When I crawled into bed a few minutes later, my hubby flipped over to give me a good-night kiss. I looked at him, and I jerked.
It was him—of course!—but it wasn’t. Just like with my image in the mirror, I recognized his face, but I felt a terrible void when I tried to connect that picture with the person inside. Rationally, I knew it was my husband, the man I’d married when I was barely legal, the man who’d fathered my two sons and who’d stood with me through all the storms over the years. Our lips met. I recognized the touch, the texture, the same way I recognized his unique scent, and told myself to snap out of it.
Still, after I lay my head on the pillow, I couldn’t stop staring at him as he drifted off to sleep. No matter how hard I squinted, no matter how many memories I dredged up, from our first meeting to dinner that night, the sensation remained that I was sleeping with a stranger.
For a long while I lay awake, my heart slamming against my ribs. Was I losing my mind? Had some cosmic shift in the space-time continuum transported me to an alternate universe? Finally, I convinced myself that the woman in the mirror must know the man in the bed, so I turned over and cuddled next to him, and I fell asleep.

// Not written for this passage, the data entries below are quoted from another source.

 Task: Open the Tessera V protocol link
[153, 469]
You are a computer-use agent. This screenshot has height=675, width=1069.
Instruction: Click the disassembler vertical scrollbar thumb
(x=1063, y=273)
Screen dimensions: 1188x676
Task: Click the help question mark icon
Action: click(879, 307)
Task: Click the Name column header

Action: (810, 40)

In the morning, all was well. I was me, and he was him, but the terror of the night remained, shadowed in the recesses of my mind. Had I myself fallen victim to Full Moon Madness? Was the whole thing a dream? I’ll never know. I only know that the brain is a powerful organ—more powerful than we know, I’m sure—and if nothing else, mine was playing games that night.
Sweet dreams, everyone!
Leah writes stories of romance and suspense, and the enduring power of love. Watch for her latest story, Christmas Dance, this holiday season.
Visit Leah at www.leahstjames.com.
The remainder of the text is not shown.